What you should do: Search each line below for the word "entry" and list those that contain it.

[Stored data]

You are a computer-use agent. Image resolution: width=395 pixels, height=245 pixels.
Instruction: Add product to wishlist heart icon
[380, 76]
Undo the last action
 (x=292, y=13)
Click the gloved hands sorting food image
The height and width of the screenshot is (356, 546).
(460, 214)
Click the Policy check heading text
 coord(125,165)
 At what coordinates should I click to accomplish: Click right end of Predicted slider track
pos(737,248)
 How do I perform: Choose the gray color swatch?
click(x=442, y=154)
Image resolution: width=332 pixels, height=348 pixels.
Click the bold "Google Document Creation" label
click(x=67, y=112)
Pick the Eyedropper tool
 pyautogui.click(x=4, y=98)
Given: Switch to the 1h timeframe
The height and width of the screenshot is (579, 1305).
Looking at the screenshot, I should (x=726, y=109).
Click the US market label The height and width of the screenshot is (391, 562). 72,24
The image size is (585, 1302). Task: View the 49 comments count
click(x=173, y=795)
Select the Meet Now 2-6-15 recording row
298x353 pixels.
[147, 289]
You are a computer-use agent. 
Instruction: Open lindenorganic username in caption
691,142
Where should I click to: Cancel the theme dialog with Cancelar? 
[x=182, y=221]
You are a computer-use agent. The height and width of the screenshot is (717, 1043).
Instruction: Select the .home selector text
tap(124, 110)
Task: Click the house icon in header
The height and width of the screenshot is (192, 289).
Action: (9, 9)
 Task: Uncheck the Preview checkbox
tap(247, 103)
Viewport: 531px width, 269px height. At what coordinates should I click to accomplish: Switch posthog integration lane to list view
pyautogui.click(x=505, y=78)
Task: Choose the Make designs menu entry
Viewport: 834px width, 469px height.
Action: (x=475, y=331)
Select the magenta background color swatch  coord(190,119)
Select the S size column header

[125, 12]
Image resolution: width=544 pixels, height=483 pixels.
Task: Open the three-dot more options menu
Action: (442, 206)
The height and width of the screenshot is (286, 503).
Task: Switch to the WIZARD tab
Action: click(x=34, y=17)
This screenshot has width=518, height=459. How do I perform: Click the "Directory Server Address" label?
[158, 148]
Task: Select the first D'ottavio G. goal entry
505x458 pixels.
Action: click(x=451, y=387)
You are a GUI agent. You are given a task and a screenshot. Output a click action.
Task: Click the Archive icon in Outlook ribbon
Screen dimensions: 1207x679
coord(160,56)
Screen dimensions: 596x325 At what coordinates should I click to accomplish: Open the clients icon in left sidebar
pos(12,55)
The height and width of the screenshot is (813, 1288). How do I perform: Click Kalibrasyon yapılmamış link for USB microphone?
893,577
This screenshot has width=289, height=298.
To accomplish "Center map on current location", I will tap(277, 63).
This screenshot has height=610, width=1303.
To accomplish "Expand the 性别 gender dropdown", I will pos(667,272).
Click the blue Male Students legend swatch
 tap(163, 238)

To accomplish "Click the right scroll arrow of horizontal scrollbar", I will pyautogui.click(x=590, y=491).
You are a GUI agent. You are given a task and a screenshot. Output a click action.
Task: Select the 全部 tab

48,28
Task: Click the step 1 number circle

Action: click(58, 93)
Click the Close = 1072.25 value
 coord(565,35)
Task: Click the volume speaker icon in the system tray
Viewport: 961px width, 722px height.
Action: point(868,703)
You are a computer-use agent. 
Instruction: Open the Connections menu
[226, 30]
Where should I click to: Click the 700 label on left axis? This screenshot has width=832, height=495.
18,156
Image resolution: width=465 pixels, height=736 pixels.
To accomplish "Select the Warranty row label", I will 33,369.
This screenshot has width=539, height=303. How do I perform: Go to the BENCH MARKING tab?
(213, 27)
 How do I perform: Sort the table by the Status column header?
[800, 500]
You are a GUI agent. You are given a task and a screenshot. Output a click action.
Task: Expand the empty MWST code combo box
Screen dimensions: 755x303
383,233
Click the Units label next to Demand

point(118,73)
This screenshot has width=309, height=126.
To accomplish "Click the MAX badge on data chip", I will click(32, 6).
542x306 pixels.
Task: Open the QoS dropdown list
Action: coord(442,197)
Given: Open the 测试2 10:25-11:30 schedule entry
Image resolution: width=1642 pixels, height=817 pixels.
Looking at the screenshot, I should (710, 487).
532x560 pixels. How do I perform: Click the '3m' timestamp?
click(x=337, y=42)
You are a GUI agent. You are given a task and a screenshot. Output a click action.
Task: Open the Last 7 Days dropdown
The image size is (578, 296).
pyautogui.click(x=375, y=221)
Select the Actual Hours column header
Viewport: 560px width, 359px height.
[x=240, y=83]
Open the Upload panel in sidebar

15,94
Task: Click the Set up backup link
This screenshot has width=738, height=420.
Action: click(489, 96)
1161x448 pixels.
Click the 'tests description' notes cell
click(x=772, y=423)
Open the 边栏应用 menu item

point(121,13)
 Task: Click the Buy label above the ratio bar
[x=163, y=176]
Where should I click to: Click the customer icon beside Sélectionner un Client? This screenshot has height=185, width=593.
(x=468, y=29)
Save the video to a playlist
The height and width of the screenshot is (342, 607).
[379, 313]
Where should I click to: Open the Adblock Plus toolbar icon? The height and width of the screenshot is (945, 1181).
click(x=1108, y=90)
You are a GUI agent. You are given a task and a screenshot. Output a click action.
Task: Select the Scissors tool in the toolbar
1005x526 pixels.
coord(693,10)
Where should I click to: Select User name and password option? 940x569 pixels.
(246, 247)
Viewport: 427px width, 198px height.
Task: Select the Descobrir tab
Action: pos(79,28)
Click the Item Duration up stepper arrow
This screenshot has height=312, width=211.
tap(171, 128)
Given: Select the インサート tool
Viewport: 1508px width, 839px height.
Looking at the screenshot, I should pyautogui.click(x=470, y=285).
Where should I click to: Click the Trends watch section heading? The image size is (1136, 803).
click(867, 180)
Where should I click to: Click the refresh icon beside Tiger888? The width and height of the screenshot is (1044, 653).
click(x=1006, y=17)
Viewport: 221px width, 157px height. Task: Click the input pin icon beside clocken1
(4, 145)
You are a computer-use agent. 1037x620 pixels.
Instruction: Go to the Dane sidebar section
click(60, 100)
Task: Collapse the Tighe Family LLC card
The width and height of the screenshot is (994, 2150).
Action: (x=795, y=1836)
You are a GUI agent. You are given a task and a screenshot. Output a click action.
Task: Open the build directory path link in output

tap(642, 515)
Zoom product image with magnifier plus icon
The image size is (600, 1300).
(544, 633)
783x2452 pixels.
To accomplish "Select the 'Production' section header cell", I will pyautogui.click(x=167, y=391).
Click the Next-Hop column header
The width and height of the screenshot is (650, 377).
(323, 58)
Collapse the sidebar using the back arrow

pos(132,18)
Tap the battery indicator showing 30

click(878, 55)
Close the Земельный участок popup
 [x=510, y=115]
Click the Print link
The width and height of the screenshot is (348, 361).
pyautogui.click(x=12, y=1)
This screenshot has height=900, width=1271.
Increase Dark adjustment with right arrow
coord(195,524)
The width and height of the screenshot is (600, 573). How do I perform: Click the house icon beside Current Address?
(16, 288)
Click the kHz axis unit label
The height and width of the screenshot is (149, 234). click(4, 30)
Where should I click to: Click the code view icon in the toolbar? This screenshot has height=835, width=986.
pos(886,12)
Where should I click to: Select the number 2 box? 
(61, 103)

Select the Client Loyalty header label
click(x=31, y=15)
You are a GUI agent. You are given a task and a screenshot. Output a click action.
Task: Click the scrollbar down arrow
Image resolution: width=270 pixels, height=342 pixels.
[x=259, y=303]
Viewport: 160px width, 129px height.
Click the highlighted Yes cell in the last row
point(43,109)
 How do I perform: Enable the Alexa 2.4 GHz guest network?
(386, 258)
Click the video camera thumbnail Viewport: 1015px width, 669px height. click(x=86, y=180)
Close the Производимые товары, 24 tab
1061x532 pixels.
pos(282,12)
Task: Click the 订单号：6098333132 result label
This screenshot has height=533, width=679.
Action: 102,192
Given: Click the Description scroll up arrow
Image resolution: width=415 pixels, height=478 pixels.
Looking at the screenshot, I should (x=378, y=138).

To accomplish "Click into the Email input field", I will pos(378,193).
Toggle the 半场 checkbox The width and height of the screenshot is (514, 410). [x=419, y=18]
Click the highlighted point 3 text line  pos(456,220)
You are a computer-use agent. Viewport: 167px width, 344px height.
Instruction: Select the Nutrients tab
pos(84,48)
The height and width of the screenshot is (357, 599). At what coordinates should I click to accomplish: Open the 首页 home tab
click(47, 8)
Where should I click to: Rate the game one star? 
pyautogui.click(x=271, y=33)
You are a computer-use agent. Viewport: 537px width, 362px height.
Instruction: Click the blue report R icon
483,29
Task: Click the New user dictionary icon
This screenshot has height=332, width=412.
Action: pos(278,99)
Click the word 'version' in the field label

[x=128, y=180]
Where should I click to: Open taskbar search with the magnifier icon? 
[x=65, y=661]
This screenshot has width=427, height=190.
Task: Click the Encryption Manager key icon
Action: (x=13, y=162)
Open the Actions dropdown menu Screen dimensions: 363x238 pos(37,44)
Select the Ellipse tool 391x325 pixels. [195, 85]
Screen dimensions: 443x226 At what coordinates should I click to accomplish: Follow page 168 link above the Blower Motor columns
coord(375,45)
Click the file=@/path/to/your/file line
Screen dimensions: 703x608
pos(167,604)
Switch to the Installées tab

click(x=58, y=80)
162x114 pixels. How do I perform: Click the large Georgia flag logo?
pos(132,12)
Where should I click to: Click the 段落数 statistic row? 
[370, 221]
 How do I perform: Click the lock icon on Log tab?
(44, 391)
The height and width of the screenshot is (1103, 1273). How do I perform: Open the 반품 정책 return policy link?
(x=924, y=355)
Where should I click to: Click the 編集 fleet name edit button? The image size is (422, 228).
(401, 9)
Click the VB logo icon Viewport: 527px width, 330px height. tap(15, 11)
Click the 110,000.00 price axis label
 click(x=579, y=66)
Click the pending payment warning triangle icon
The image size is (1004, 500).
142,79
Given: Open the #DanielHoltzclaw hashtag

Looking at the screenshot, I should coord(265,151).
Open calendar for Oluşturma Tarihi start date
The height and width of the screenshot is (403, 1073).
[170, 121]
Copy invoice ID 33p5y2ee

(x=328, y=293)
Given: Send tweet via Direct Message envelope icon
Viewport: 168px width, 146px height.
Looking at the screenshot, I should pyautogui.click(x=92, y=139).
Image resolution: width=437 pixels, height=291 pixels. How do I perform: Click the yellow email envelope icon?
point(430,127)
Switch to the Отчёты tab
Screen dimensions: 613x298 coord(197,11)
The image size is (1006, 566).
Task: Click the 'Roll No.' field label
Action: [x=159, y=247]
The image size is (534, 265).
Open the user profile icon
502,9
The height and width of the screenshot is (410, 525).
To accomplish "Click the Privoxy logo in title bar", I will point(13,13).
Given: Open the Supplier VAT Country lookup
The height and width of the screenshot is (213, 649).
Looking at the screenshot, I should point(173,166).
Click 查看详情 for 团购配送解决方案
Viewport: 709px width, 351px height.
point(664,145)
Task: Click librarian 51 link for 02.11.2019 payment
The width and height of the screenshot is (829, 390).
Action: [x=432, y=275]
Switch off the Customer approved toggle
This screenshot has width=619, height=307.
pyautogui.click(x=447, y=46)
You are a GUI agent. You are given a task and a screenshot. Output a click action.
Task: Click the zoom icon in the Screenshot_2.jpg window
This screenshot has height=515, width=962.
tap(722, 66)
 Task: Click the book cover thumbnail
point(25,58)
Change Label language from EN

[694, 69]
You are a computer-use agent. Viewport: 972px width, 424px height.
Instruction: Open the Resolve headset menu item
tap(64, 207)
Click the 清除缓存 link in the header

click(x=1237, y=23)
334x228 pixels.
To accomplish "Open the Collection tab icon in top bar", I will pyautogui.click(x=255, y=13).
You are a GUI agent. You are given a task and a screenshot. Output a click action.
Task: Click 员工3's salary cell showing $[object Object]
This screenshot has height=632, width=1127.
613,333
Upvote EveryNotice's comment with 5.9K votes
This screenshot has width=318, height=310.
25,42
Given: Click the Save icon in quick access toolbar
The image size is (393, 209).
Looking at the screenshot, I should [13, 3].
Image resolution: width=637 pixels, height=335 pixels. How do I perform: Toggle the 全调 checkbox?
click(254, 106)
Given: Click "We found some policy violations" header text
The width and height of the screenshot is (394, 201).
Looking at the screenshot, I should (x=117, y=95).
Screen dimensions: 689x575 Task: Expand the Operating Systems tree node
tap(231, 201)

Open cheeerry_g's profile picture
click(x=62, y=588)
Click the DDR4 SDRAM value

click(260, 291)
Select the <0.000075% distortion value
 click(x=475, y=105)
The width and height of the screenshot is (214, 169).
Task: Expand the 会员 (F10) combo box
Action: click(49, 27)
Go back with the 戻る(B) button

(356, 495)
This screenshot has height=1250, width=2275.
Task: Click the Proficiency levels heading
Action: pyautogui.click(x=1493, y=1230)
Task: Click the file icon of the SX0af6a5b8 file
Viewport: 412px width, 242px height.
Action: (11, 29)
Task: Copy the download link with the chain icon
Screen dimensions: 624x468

Task result:
Task: Choose the Make designs menu entry
Task: Select the first D'ottavio G. goal entry
Given: Open the 测试2 10:25-11:30 schedule entry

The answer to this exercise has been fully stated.